Infarto e depressione

Da Racheleceschin

I disturbi cardiovascolari rappresentano la principale causa di morte e disabilità in Europa. Le Sindromi Coronariche Acute (SCA) come l’infarto del miocardio e l’angina instabile, nel 20% dei casi si associano al disturbo depressivo maggiore.  Sembra infatti che ci siano delle correlazioni positive tra il funzionamento circolatorio/cardiaco e la depressione, soprattutto se il cuore ha già sofferto. La comparsa di sintomi depressivi in seguito a SCA aumenta quindi il rischio che si produca un secondo infarto. Il rischio è direttamente correlato alla gravità dei sintomi depressivi: da uno a due volte maggiore per la depressione minore e da tre a cinque volte per la depressione maggiore. 

Questo significa che un significativo abbassamento dell’umore, protratto nel tempo potrebbe aumentare il rischio di avere un infarto fino a cinque volte.

Non è però necessario che si tratti di una vera e propria depressione. Numerosi studi sottolineano infatti come la demoralizzazione possa essere un fattore di rischio importante e potrebbe causare un altro scompenso.  ”E’ stato infatti provato “ spiega la dott.ssa Stefania Maggi “ che in soggetti colpiti da infarto al miocardio la concomitante o conseguente presenza di sintomi depressivi aumenta il rischio di progressione della malattia e di mortalità rispetto a chi, con lo stesso quadro clinico, non soffre di depressione. Soffrire di depressione diagnosticata o presentare sintomi depressivi pur essendo sani espone maggiormente a rischio di malattie coronariche.

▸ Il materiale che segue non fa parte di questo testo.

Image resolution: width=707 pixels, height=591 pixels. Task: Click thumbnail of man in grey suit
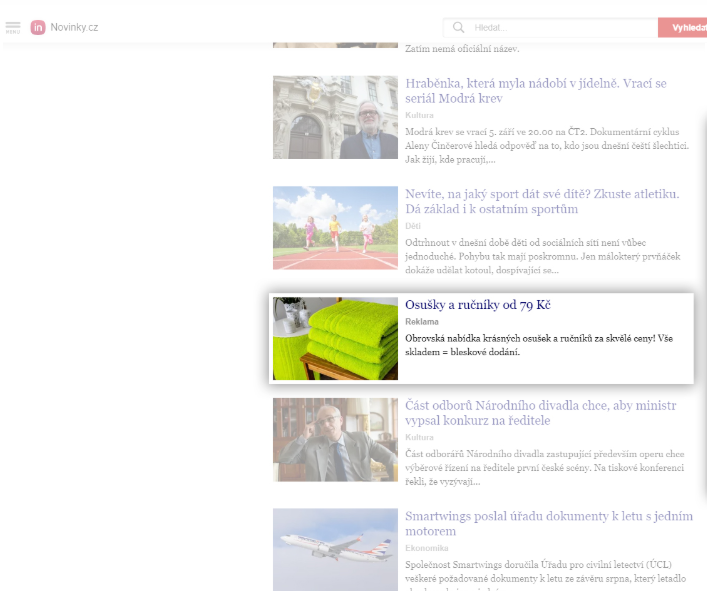coord(335,440)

Secondo un recente rapporto della Harvard School of Public Health di Boston, inerente uno studio che ha visto coinvolte 300.000 persone, la depressione è direttamente legata ad un rischio notevolmente aumentato di sviluppare un infarto. La depressione è molto diffusa nella popolazione, si stima che il 5,8 per cento degli uomini e il 9,5 per cento delle donne sperimenti almeno un episodio depressivo nell’arco di un anno. Nella fattispecie, la ricerca ha rivelato che la depressione è legata ad un rischio aumentato del 45% di infarto generale, 55% di aumento del rischio di infarto fatale e un 25% di aumento del rischio per l’infarto ischemico.

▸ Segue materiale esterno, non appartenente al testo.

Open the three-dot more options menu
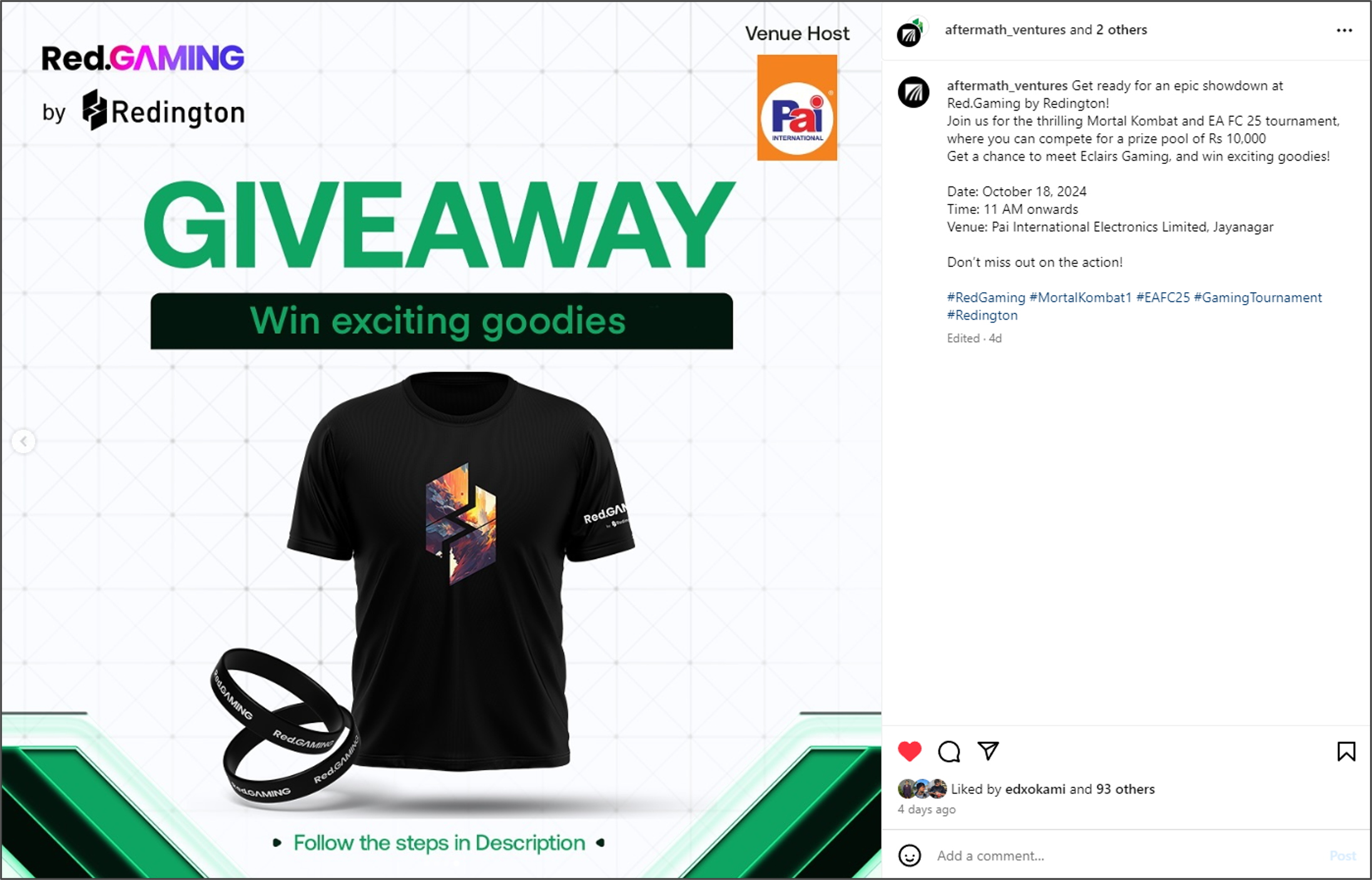The height and width of the screenshot is (880, 1372). click(1344, 30)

Da circa tre anni mi occupo di valutare il sentimento di demoralizzazione che emerge in seguito a uno scompenso cardiaco. Il mio intervento è puntuale e standardizzato. Si tratta di applicare il modello cognitivo comportamentale (CBT), strutturato in 12 sedute, e lavorare con i pazienti su obiettivi specifici volti al ritrovare una qualità di vita soddisfacente nonostante l’inferno dell’infarto. La terapia cognitivo-comportamentale (CBT) è un trattamento di provata efficacia per la depressione (almeno quanto l’imipramina)
I pazienti differiscono per età, estrazione sociale, grado di istruzione, responsabilità lavorativa, contesto famigliare, familiarità per la malattia. In alcuni casi la loro storia, l’anamnesi, non presenta nessuno dei fattori di rischio annoverabili tra quelli comuni all’infarto. Trasversalmente ho però notato altissimi livelli di stress. L’impressione è che le richieste dell’ambiente li fagocitino in un circolo di attese e promesse alle quali non riescono a sottrarsi. La reazione a queste pressioni può causare un blocco, una sensazione di incapacità, inadeguatezza e impotenza. Una miccia che potrebbe scatenare una reazione depressiva. Pressioni familiari, lavorative, etiche e morali ci incastrano in una vita che diventa troppo rigida e con standard troppo alti. Il cuore pompa fin che può, ma a un certo punto si affatica e obbliga a darci un taglio.

L’intervento, permette al paziente di riacquistare la propria sicurezza e le proprie risorse. Aumentare il senso di autoefficacia permette di padroneggiare l’ambiente e le relazioni in modo più efficace, per non sentirci schiacciati dalle richieste esterne e trovare il nostro posto nel mondo, adatto alle capacità e caratteristiche di ognuno.